EXTRAIT:
::::

Délocalisation chez Thales : 39 Emplois Menacés dans le Tarn
Imaginez une petite commune paisible du Tarn, où une usine discrète mais stratégique fabrique des outils essentiels pour entraîner nos forces armées. À Terssac, près d’Albi, Thales Simulation & Training est au cœur d’une tempête inattendue : un projet de délocalisation vers la Roumanie menace de rayer 39 emplois d’une équipe qui n’en compte que 89. Cette annonce, lâchée comme une bombe fin 2024, soulève des questions brûlantes sur l’avenir de ce site, mais aussi sur la cohérence entre les discours de souveraineté nationale et les choix industriels d’un géant comme Thales.

::::

OBJECTIF ÉNONCÉ A: Reformulez sous forme de liste le paragraphe de l'article sur la délocalisation chez Thales qui commence par « Imaginez une petite commune ». Conservez ses faits principaux.
OBJECTIF ÉNONCÉ B: Les affirmations suivantes sont-elles conformes à l'article sur la délocalisation chez Thales ? Pour chacune, répondez par oui ou par non et citez les mots décisifs de l'article. (i) L'équipe du site de Terssac compte 89 personnes. (ii) Le projet prévoit de transférer l'activité vers la Pologne. (iii) L'annonce du projet date de fin 2024.
OBJECTIF ÉNONCÉ C: Poursuivez l'article sur la délocalisation chez Thales à partir de sa dernière phrase.

ENREGISTREMENTS DE DONNÉES:
::::

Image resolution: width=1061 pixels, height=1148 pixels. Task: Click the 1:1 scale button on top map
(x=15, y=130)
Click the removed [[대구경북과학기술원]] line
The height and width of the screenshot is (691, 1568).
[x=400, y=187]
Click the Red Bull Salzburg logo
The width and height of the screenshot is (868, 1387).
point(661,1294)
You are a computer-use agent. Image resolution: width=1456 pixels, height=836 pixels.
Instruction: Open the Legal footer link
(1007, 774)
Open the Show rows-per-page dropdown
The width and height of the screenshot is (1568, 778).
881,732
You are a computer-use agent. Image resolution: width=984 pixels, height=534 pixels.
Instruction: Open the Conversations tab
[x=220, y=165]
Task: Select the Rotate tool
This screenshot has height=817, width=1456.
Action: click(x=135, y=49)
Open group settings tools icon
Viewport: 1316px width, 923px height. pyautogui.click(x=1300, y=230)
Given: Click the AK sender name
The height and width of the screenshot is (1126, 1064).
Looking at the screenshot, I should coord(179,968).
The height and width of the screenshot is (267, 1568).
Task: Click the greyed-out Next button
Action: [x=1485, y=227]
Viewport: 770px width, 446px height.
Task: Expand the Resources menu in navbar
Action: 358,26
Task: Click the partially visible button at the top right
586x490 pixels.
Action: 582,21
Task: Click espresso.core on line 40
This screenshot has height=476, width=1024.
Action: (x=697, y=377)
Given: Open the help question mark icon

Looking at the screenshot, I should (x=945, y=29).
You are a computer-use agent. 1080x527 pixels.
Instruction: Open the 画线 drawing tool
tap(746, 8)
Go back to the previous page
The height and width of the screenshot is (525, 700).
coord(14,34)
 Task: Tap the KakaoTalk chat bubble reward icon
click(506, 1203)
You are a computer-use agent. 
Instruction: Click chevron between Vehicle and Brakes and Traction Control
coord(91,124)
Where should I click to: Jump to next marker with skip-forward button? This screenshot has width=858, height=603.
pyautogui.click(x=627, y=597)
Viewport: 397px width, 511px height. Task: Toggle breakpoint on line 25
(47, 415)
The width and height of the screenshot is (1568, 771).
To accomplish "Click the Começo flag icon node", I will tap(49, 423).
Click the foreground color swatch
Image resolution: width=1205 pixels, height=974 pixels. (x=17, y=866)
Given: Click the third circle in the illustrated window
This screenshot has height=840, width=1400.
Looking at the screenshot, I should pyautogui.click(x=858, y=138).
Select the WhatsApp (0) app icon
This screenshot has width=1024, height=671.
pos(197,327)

::::

RÉPONSE RÉDIGÉE A:
- Le site de Thales Simulation & Training se trouve à Terssac, près d’Albi, dans le Tarn.
- Cette usine fabrique des outils qui servent à entraîner les forces armées.
- Un projet de délocalisation vers la Roumanie menace 39 emplois sur une équipe de 89.
- Le projet a été annoncé fin 2024.
- Il soulève des questions sur l’avenir du site et sur la cohérence entre les discours de souveraineté nationale et les choix industriels de Thales.

RÉPONSE RÉDIGÉE B:
(i) Oui : « une équipe qui n’en compte que 89 ».
(ii) Non : « un projet de délocalisation vers la Roumanie ».
(iii) Oui : « lâchée comme une bombe fin 2024 ».

RÉPONSE RÉDIGÉE C:
Une Délocalisation qui Fait Trembler Terssac
Quand on parle de défense, on pense souvent à des technologies de pointe, à des enjeux géopolitiques majeurs, mais rarement à une petite usine nichée dans le sud-ouest de la France. Pourtant, c’est bien là que Thales Simulation & Training, une branche du groupe Thales spécialisée dans les équipements d’entraînement militaire, risque de voir son destin basculer. Selon les informations relayées par la CGT, la direction envisage de transférer une partie de ses activités à l’étranger, en Roumanie, d’ici fin 2026. Sur les 89 postes actuels, **39 sont dans la ligne de mire**, une coupe drastique qui pourrait fragiliser l’ensemble du site.
Un Site Historique sous Pression
L’histoire de Terssac ne date pas d’hier. Avant d’être rachetée par Thales AVS en 2022, cette usine portait les couleurs de Gavap, puis de Ruag Defence France. Aujourd’hui, elle s’est taillé une réputation dans la conception de **simulateurs militaires**, des outils précieux pour former les soldats. Des stands de tir virtuels aux gilets bardés de capteurs pour des entraînements en conditions réelles, l’équipe excelle dans un domaine où précision et innovation sont reines. Mais ce savoir-faire, patiemment construit, semble aujourd’hui menacé par une logique économique qui privilégie les coûts sur la localisation.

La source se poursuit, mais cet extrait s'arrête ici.